=== Begin Enclosure ===

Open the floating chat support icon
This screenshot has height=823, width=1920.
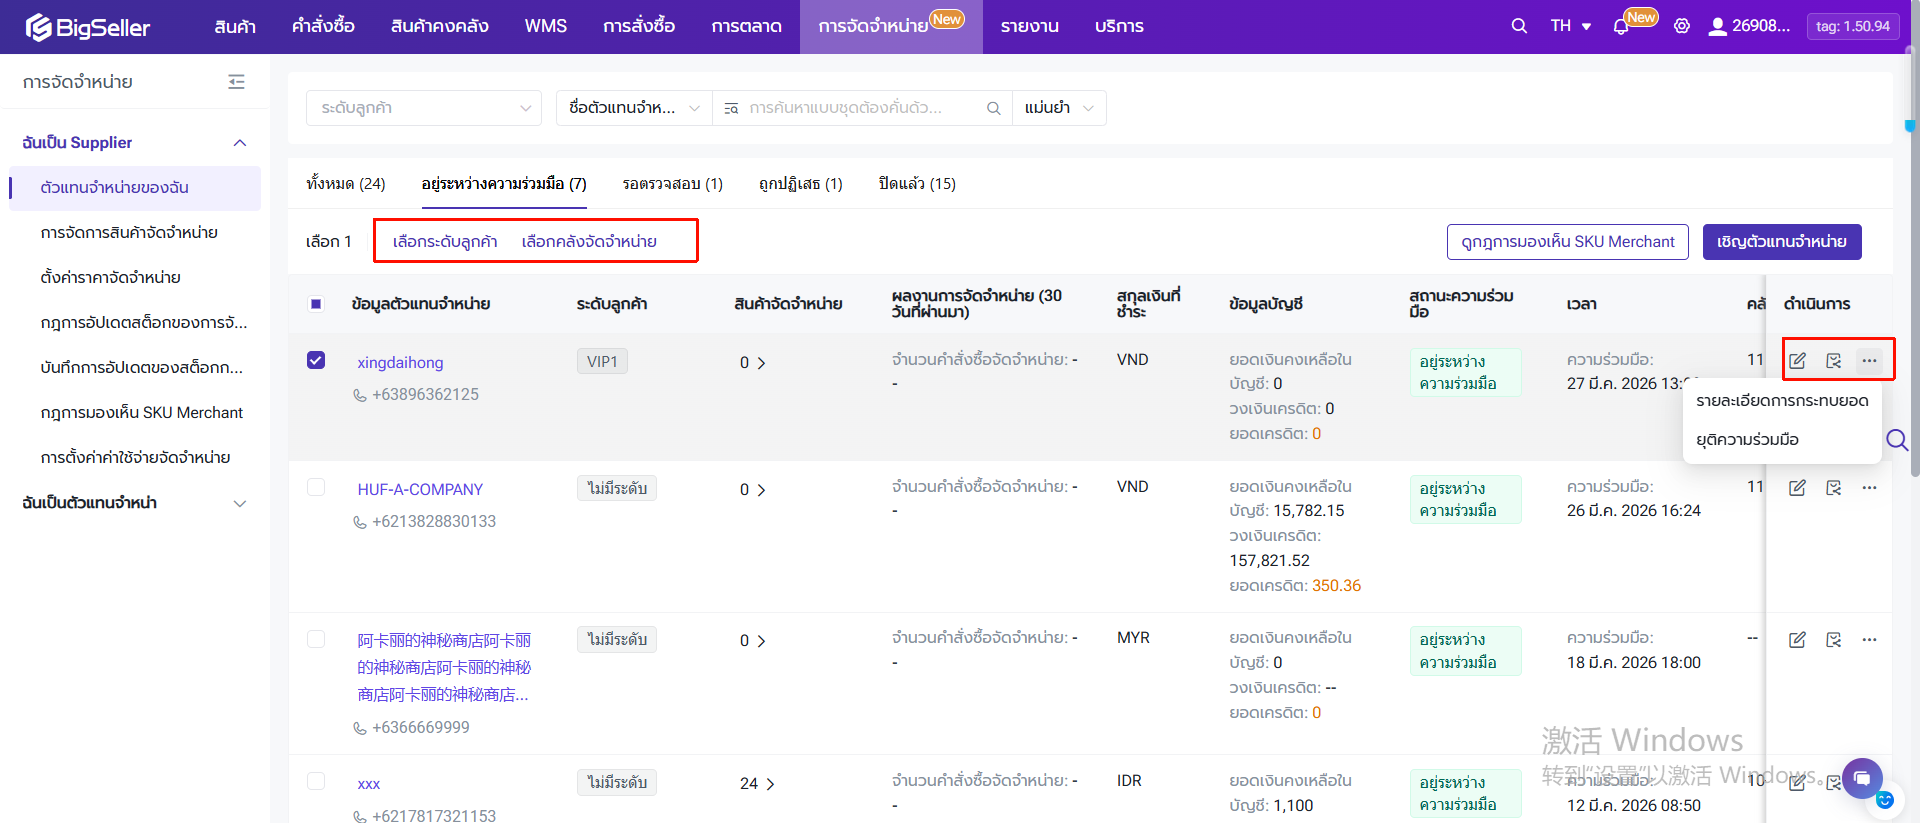1862,777
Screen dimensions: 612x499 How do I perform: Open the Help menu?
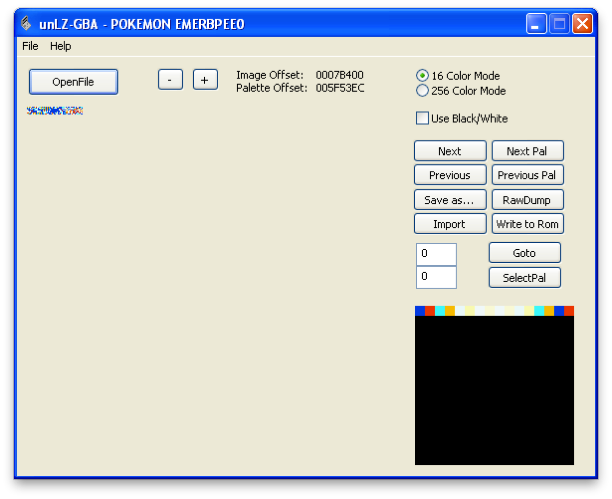pyautogui.click(x=61, y=46)
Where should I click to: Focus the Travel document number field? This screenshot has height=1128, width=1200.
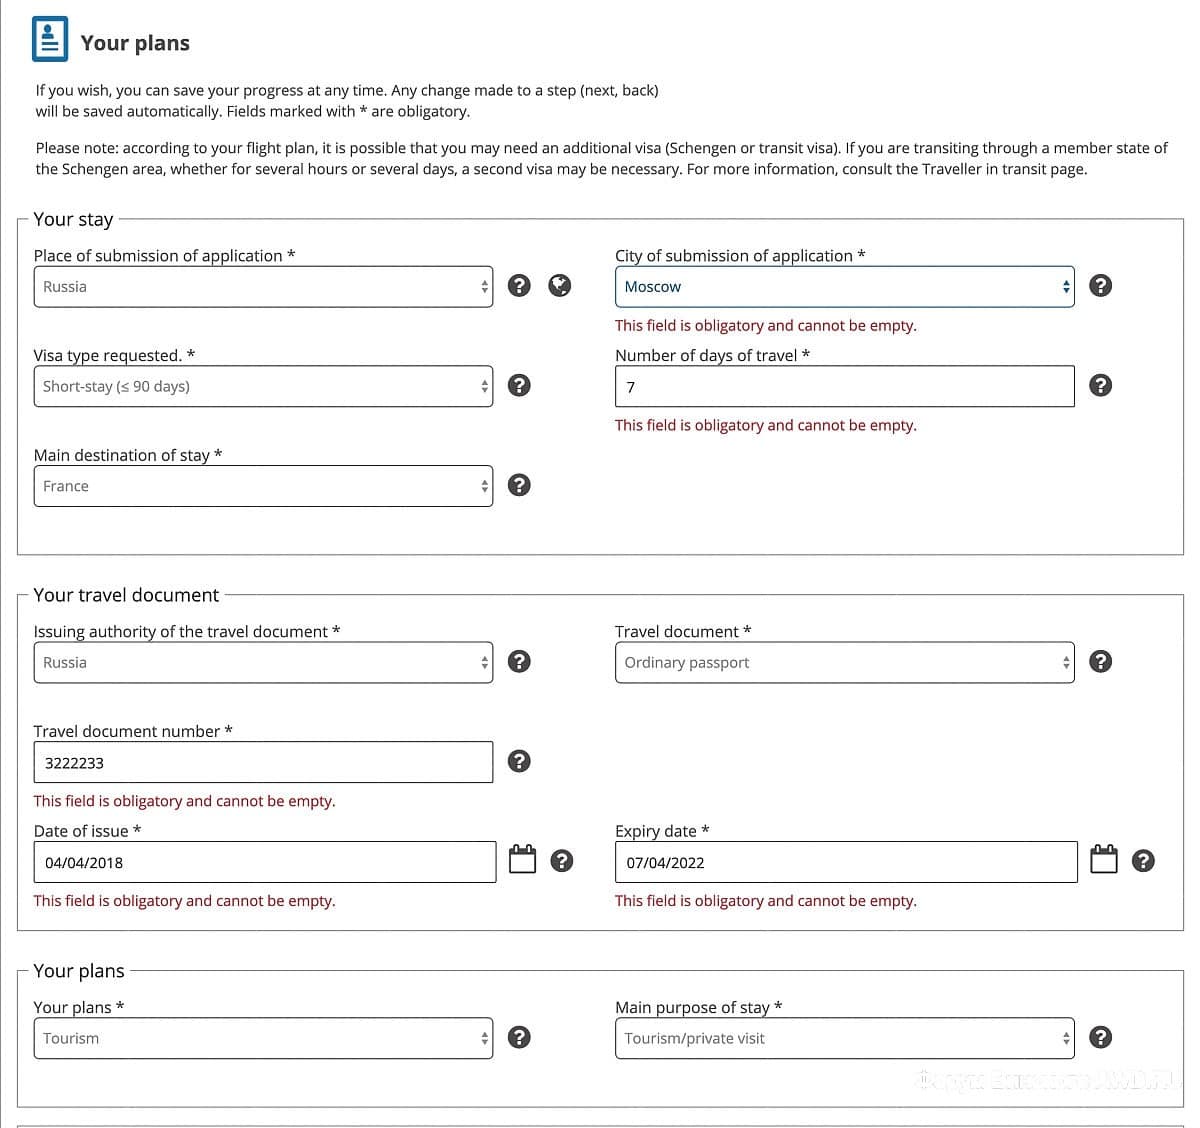point(263,763)
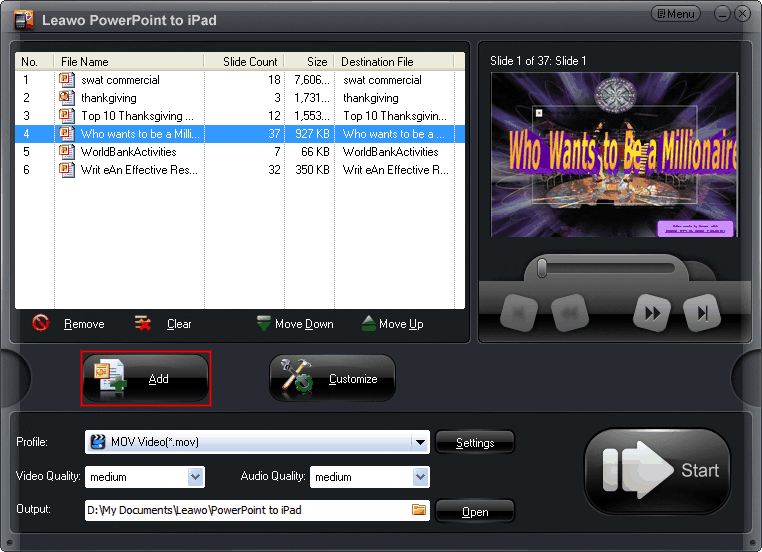Click the fast forward preview button
The height and width of the screenshot is (552, 762).
click(651, 313)
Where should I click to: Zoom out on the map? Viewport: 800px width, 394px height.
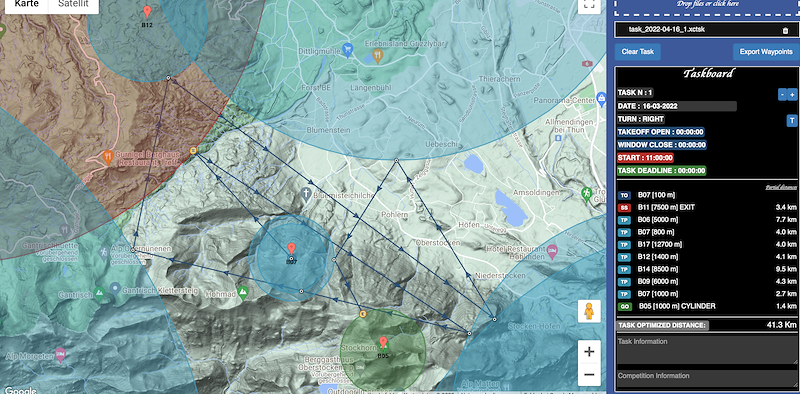589,375
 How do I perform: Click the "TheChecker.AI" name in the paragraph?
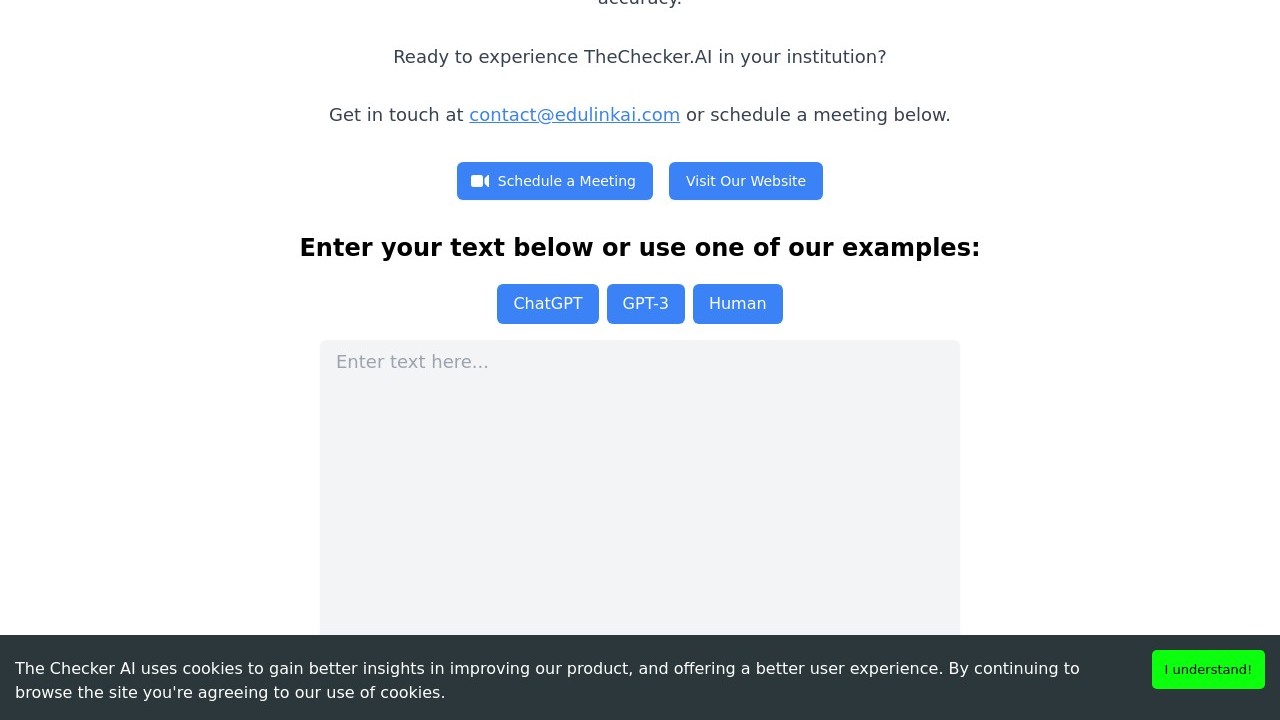tap(648, 57)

=== End Enclosure ===

* Work to be completed *
Each line above must be repeated exactly in the answer, with pictures omitted.

* Response area *
Open the floating chat support icon
This screenshot has height=823, width=1920.
1862,777
Screen dimensions: 612x499 How do I perform: Open the Help menu?
pyautogui.click(x=61, y=46)
Where should I click to: Focus the Travel document number field? This screenshot has height=1128, width=1200.
point(263,763)
Click the fast forward preview button
The height and width of the screenshot is (552, 762).
click(651, 313)
Where should I click to: Zoom out on the map? Viewport: 800px width, 394px height.
589,375
 How do I perform: Click the "TheChecker.AI" name in the paragraph?
tap(648, 57)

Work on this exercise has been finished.